Dandy, n. -- A baseball game in which fewer than five runs are scored, no team scores more than three, and no errors are made.

A 4-1 game in AAA really ought to qualify; maybe the standards should be relaxed slightly from our major league dandy definition. In any case, starting pitchers Cesar Ramos of the Beavers and Rick VandenHurk of the Beavers put on a good show, getting the ball and throwing it, and getting guys out. The game was 0-0 until Will Venable hit a solo homer just to the right of dead center with one out in the bottom of the fourth to put Portland up 1-0. Albuquerque tied it in the fifth on a sacrifice fly by VandenHurk -- with two National League affiliates going at it the pitchers were batting.
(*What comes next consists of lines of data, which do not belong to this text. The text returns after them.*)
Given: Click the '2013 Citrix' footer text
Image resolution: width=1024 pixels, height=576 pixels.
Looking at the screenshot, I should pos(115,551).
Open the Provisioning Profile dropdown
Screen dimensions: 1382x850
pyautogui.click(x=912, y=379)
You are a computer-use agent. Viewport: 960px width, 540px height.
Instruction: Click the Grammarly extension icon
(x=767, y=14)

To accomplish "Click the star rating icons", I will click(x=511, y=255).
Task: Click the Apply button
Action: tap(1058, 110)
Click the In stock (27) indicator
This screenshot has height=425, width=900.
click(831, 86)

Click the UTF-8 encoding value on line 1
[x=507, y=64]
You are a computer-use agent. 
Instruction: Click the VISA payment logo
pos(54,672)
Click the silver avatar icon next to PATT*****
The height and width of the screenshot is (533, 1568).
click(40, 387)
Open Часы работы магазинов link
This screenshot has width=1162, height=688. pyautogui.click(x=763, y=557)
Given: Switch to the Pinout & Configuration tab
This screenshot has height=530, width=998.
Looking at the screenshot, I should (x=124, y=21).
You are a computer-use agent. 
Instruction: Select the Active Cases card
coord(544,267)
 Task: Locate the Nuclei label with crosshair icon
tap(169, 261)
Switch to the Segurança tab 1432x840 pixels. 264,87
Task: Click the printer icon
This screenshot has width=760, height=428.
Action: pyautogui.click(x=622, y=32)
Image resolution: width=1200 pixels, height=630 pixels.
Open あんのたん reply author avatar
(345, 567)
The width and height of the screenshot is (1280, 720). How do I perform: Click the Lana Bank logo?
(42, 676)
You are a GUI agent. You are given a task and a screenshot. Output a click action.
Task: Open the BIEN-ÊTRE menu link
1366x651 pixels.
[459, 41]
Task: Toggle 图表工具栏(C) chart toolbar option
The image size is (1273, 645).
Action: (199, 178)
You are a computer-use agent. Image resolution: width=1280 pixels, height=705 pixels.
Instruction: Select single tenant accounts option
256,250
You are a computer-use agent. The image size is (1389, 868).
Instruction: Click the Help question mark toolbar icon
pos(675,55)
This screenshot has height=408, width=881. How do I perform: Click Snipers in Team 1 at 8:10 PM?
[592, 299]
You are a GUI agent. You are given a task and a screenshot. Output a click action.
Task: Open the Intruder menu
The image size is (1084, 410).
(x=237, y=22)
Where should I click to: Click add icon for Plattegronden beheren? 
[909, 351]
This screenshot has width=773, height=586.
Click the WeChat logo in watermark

I love that! Portland is the AAA club for the Padres and Albuquerque is a farm team of the Marlins. That's a long flight if they call you up to be in Miami by noon tomorrow. It remained knotted at 1-1 until the Isotopes broke through with two in the eighth on a double by shortstop Robert Andino. They tacked on one in the ninth for good measure to win it 4-1.

Player of the game
You've got to give it to "The Hurk," Albuquerque starter Rick VandenHurk, who went seven innings, gave up one run on just two hits, struck out six and walked three. He had an RBI to boot. I'd love to give a glowing report on the Isotopes' starter; he had 17 starts for the Marlins in 2007 and started four this year, including a couple in late July as the Florida rotation has had some injury problems. He spent most of his season at Carolina in the Southern League. Ramos was almost as good for Portland, going seven and allowing just one run on four hits. He walked two and fanned three. The Isotopes got their last three runs off Carlos Guevara, who took the loss.

The highlight for Portland, aside from the strong outing from Ramos, was the homer by Venable, who played center field and hit third for the Beavers. Venable is a good athlete who starred in baseball and basketball at Princeton. He's the son of Max Venable, who had a 12-year career as a sub outfielder with the Giants, Expos, Reds, and Angels, and also is now the hitting coach for Portland. Will is hitting .303 with a dozen homers and an .857 OPS at Portland, but he'll be 26 in October, a little old to be a top notch prospect.

Mariners' fans will also recognize the name of Glenn Abbott, "The Tall Arkansan." Abbott, a starting pitcher for the early M's, is Portland's pitching coach.

Box score


2 comments:

Sweetie the Scorer said...

Nope, no changing the dandy rules. And there ought to be a constitutional amendment outlawing astroturf and the designated hitter. And no metal bats.

Sweetie the Scorer said...

Hey Weisenheimer that was a GLOWING report about the ISOTOPES! Ha!